Set exercise 1: Update the Chilean coast travel piece, from "And the Winery" down to "a strong start.", so that "vending machine" becomes "coffee machine".
Set exercise 2: What does the Chilean coast travel piece say was in each of the three paper cups brought back from the vending machine?

Given text:

** Start **

Behind the Shades - Two Days on the Chilean Coast | Struck by Travel

Two Days on the Chilean Coast.
And the Winery That Saved the Drive Home.

Picture this: it's 8:30 in the morning on the coast of Chile, you're standing in a hotel hallway in your sandals, and your friend — let's call her Sylvia — comes walking back from the vending machine balancing three paper cups like she's bringing peace offerings. Her Spanish is genuinely good. The vending machine, however, is not. One cup is hot water with sugar. One cup is, and I'm being charitable, "loosely a coffee." The third is the closest thing to a café latte you'll get from a hallway machine in Valparaíso.

We split them. We laughed. We ordered Ubers. The day was already off to a strong start.

This is the story of two days driving down to the Pacific from Santiago — Valparaíso, Viña del Mar, a winery in the hills, a rotating restaurant, a cold plunge I never asked for, and an Uber driver who genuinely made me believe in Formula 1.

What's coming: the most artsy two cities in South America, the Croatian who built a whole architectural sampler in 1916, three pizzas at 11:30 at night, and the moment Sylvia got us through Boxing Day still wearing yesterday's clothes — because (callback alert) our suitcases were still touring South America without us.

Two Cannons, a Tour Guide, and the Quietest Morning of My Life

Our meeting point was downtown Valparaíso, by two old cannons up near the port. We Ubered in from Viña del Mar — and here's the first thing nobody tells you about these cities: at 9:30 in the morning, they are empty. Like, post-credits empty. A few cars. Almost no foot traffic. I could have walked down the middle of the street and nobody would have noticed.

By 12:30, the place is a different city. Cars everywhere. People everywhere. Music, food carts, energy. By 6 p.m. the live music starts, and apparently it doesn't really stop until midnight. Greater Valparaíso–Viña is a little over a million people and they all seem to clock in around lunch.

Mental Note for Next Time

Do nothing before noon. Sleep in, drink coffee slowly, walk the murals at dawn if you must — but the cities don't really start until lunchtime, and they don't really stop until midnight.

We met our guide promptly at the cannons, joined a small group from the UK, and started the tour. He was a one-man Wikipedia: history of the indigenous peoples of Chile, history of the port, which buildings were original, which had burned and been rebuilt, which had simply vanished. Dates, names, anecdotes. He pointed out where 19th-century shipping had reshaped the city, and where the 21st century had reshaped it again.

Then he mentioned, casually, that he'd built the app for the funicular himself.

Excuse me?

"He was originally from Cuba, he'd lived in the city now for years, knew everyone, and somewhere between giving tours and raising kids he'd taught himself to code an app for one of the city's oldest landmarks. Behind every great tour guide is somebody who is also five other people."

Up the Funicular, Into the Murals

A few minutes on the funicular and we were at the top — those classic Valparaíso vistas, the ones you've seen on Instagram, with the cerros stacked up against the bay. They earn the hype.

But the real surprise was what was on the way back down.

A vibrant street mural in Valparaíso, Chile

One of the dozens of murals lining the streets above the port. Walk these streets at 9 a.m. and 6 p.m. — same walls, two different cities.

** End **

Data section:
** Start **

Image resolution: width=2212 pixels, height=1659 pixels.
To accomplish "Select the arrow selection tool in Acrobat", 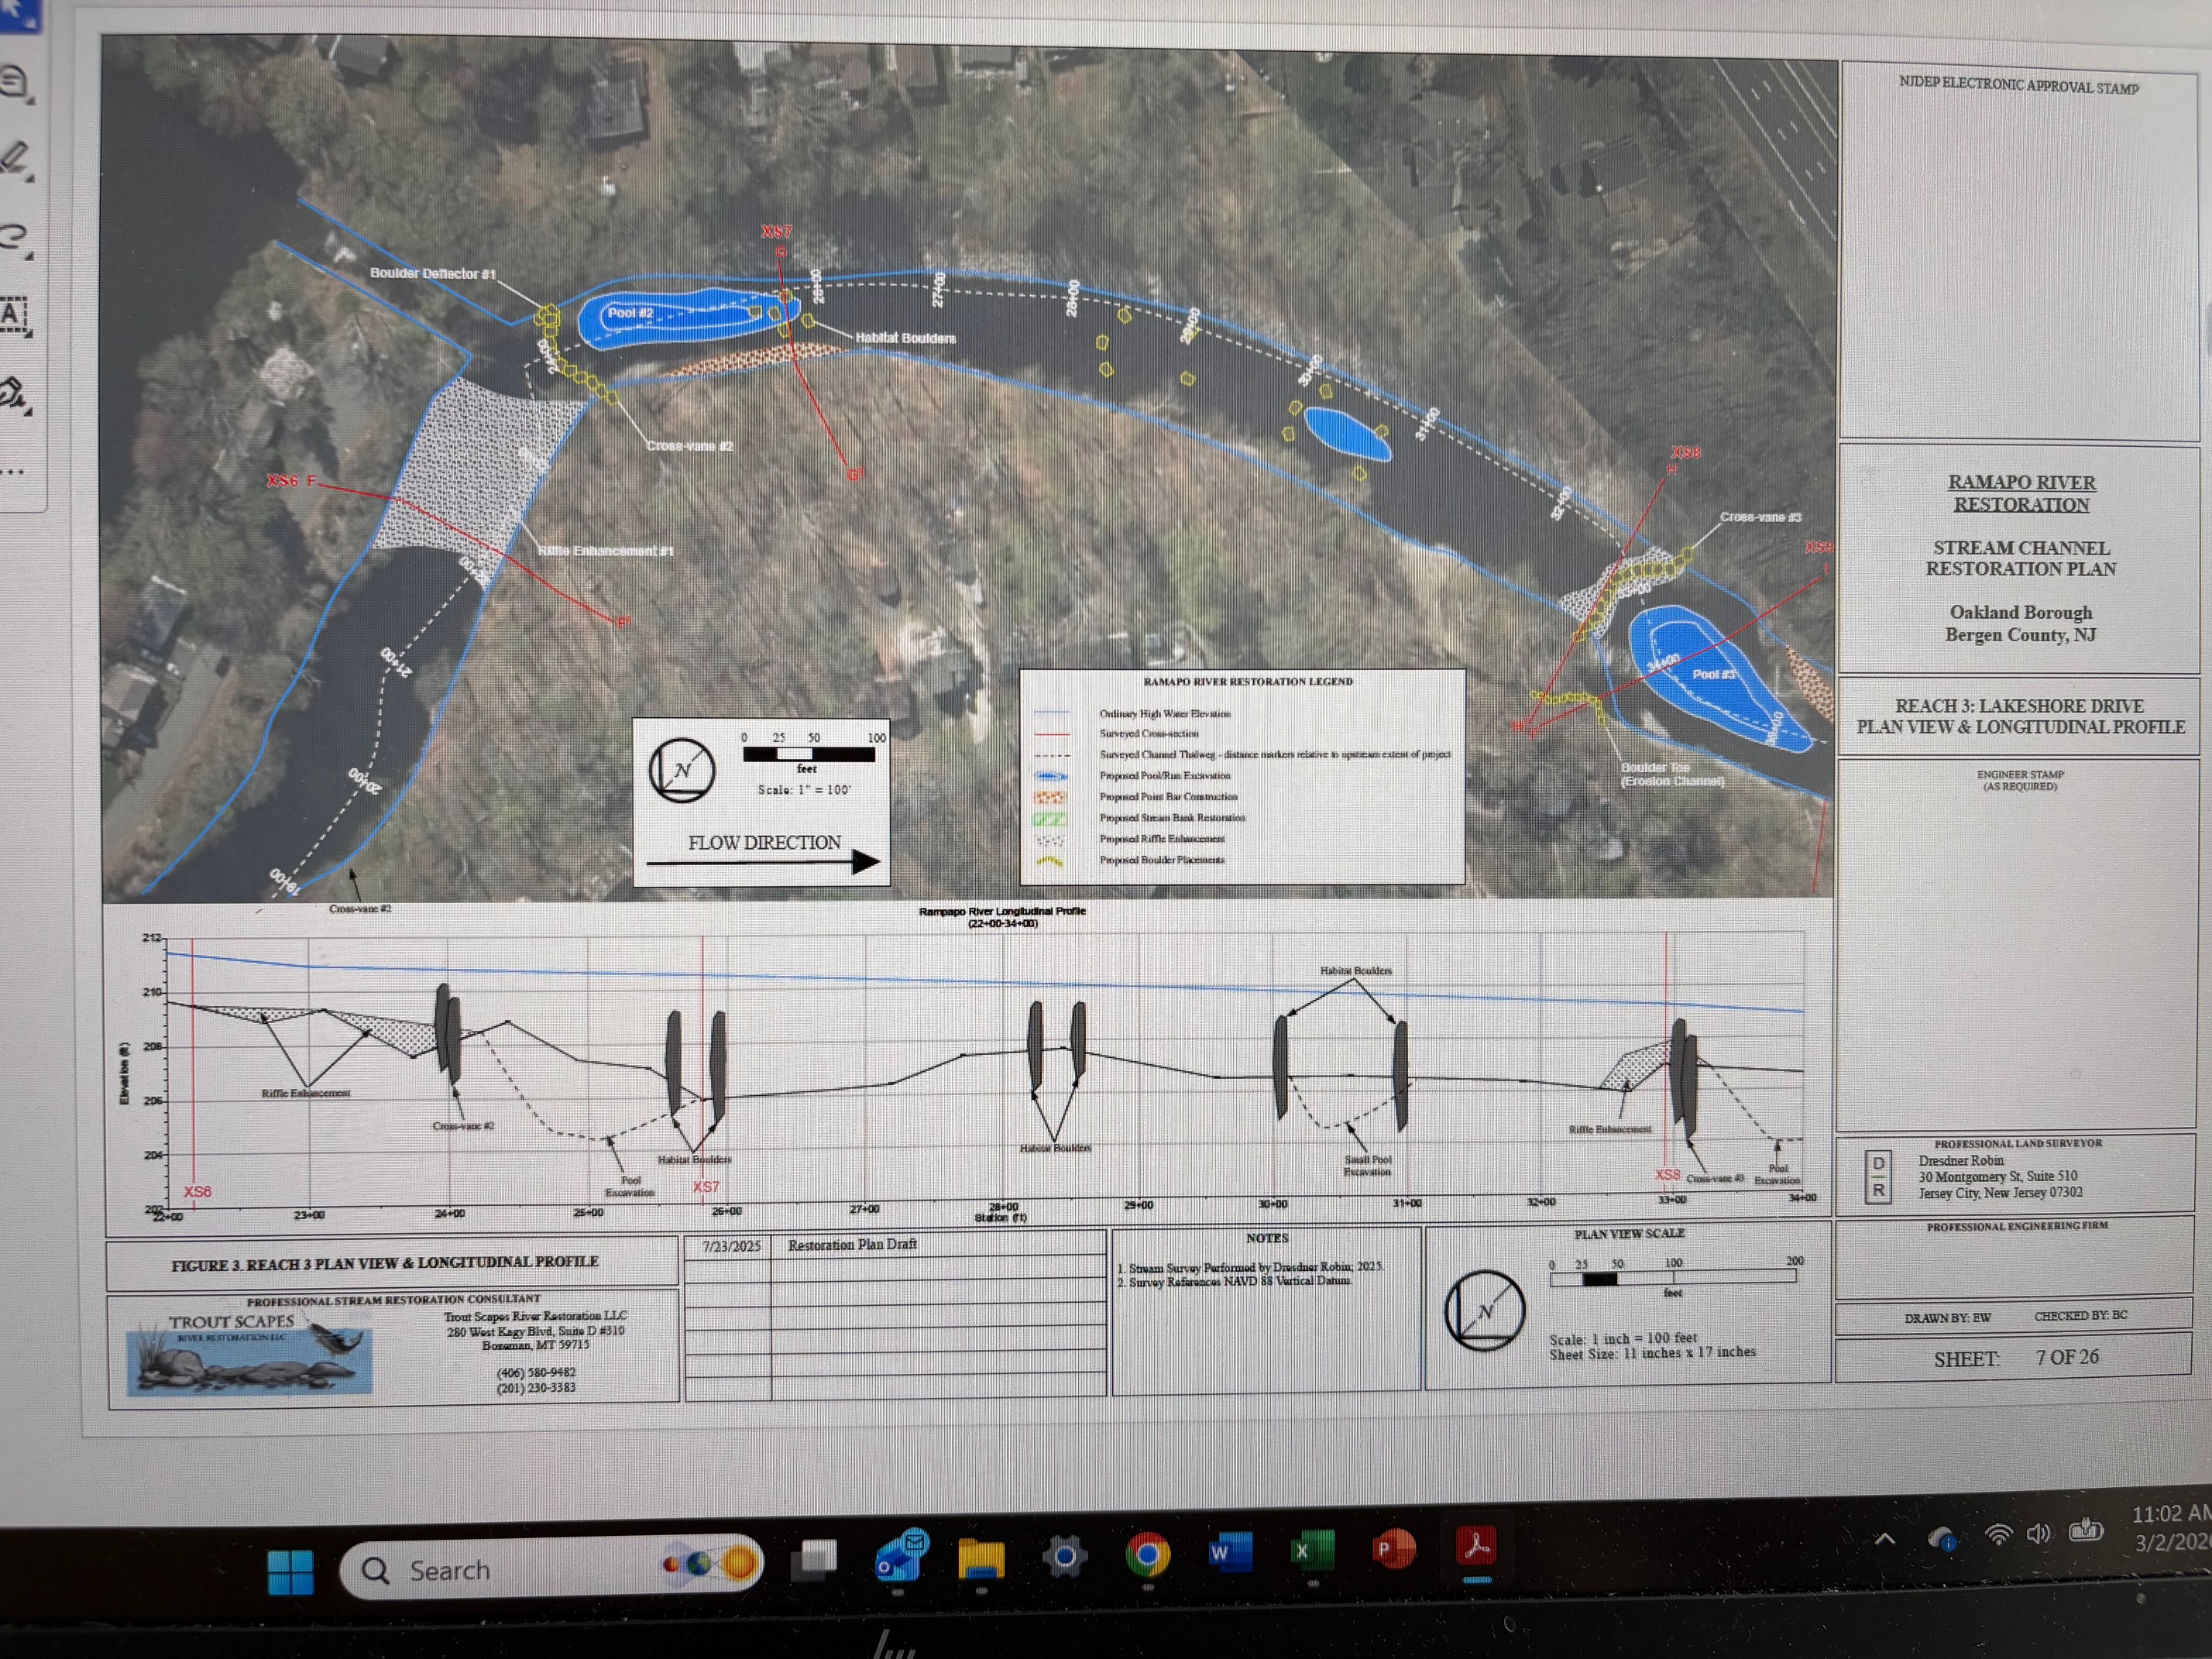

** End **

Task solution 1:
And the Winery That Saved the Drive Home.

Picture this: it's 8:30 in the morning on the coast of Chile, you're standing in a hotel hallway in your sandals, and your friend — let's call her Sylvia — comes walking back from the coffee machine balancing three paper cups like she's bringing peace offerings. Her Spanish is genuinely good. The coffee machine, however, is not. One cup is hot water with sugar. One cup is, and I'm being charitable, "loosely a coffee." The third is the closest thing to a café latte you'll get from a hallway machine in Valparaíso.

We split them. We laughed. We ordered Ubers. The day was already off to a strong start.

Task solution 2:
- Hot water with sugar
- "Loosely a coffee"
- The closest thing to a café latte you'll get from a hallway machine in Valparaíso